# Big Thank You to EVERYONE that has helped me along the way - FINALLY IN A GALLERY!



## shortpballer (Jun 15, 2012)

After 10 months of working in Paris, finally we have been admitted into a gallery.  We were lucky to find a gallery with a great reputation on Avenue Matignon in Paris.  After being told be several other galleries on the same road that : "There will never be photography on Avenue Matignon" we found a gallery who has given us the chance of a lifetime.  


Sorry the website is in French.  For a basic background of the series, we have created abstract photography that is based upon the reality.  Every photo is 100 percent without photoshop.  Our goal is for people to not understand how it is possible that each photo is actually a photo.  
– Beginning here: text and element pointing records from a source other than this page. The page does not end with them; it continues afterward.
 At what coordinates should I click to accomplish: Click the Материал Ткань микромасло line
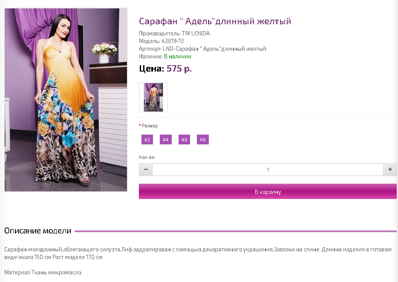(x=43, y=272)
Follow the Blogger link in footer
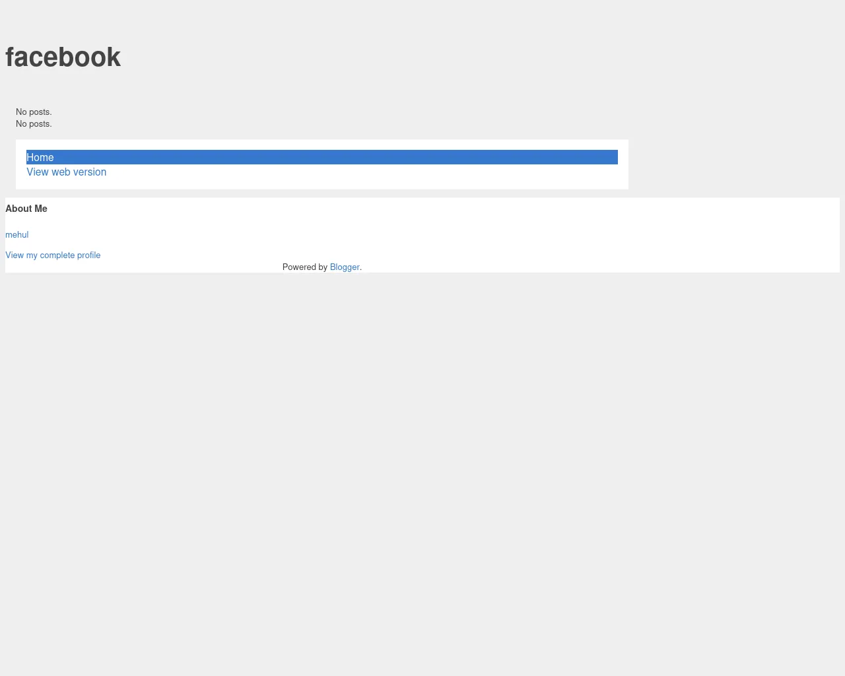Screen dimensions: 845x676 click(345, 267)
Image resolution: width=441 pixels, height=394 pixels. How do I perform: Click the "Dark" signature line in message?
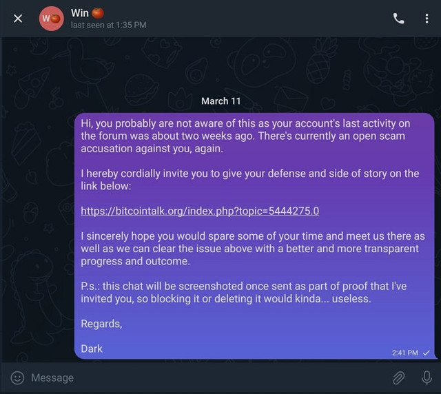pos(92,349)
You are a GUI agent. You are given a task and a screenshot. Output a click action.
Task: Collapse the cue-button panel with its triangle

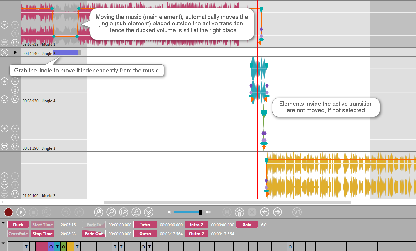(3, 223)
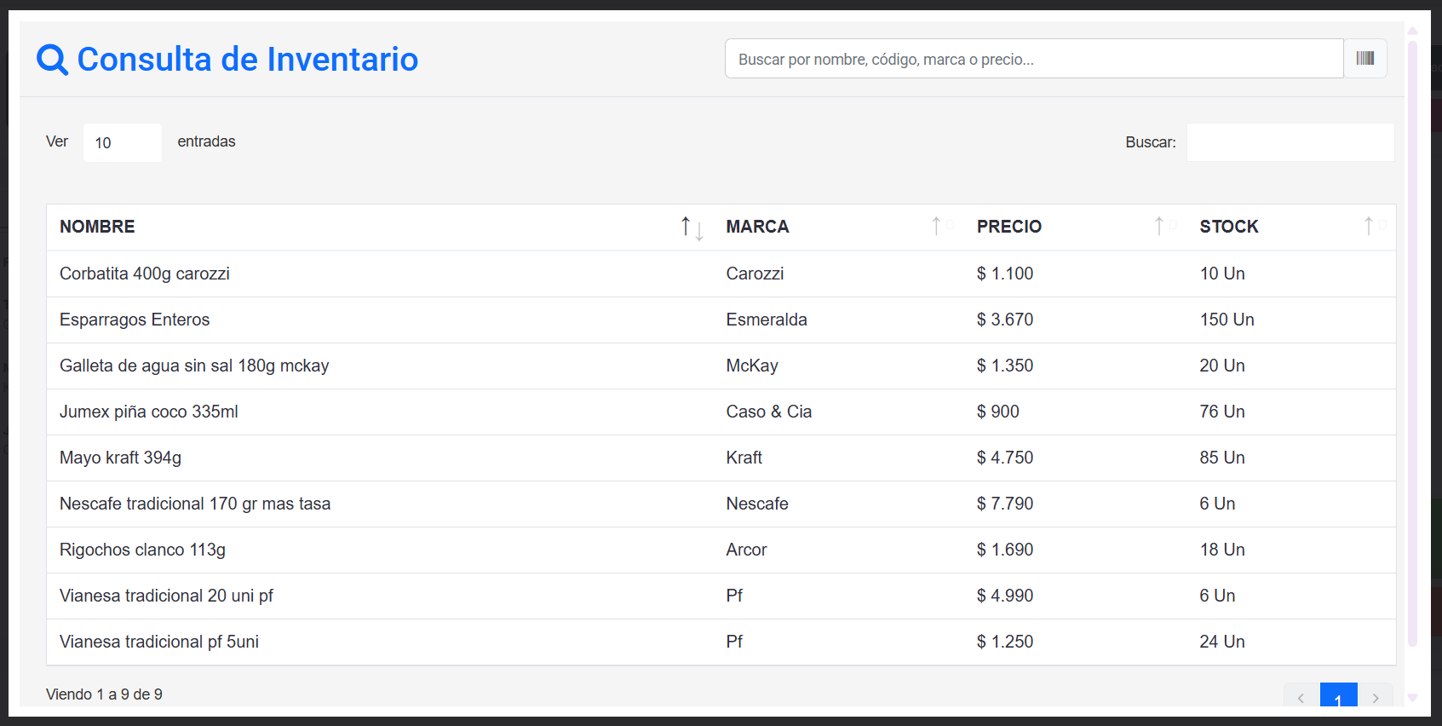Click the barcode scanner icon button
The width and height of the screenshot is (1442, 726).
point(1364,59)
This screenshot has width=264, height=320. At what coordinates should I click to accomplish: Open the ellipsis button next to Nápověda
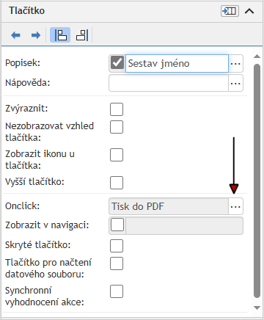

All of our photos are unique pieces (1/1).  We are also not putting any of the original images online so that the buyer is reassured that he/she will be the only person to have that picture.  The pictures on the gallery website are photos of the prints that we took in the gallery.  


I want to thank everyone on this forum who has helped me out in photography, whether it be equipment or critiques on a photo.  Thank You.  


We want to welcome anyone to come visit the gallery if you find yourself in Paris.


Link:  Galerie | Galerie Matignon


----------



## Buckster (Jun 15, 2012)

Congrats!  Very interesting also!

So, to ensure there is only one single copy of each piece, did you shoot these on film, make a single print, then destroy the negative, or possibly it will go with the print to the buyer?

Also wondering, what size are the prints?


----------



## shortpballer (Jun 15, 2012)

Prints are 60x80 framed under plexi.  They were shot with a Phase One digital back.  The pictures are only on my computer and in the gallery.  They will stay on my computer just in case there are issues with the print in the future.  

We have already sold 3 prints


----------



## Buckster (Jun 15, 2012)

Wow, I bet they're beautiful!


----------



## tirediron (Jun 15, 2012)

Congratulations!


----------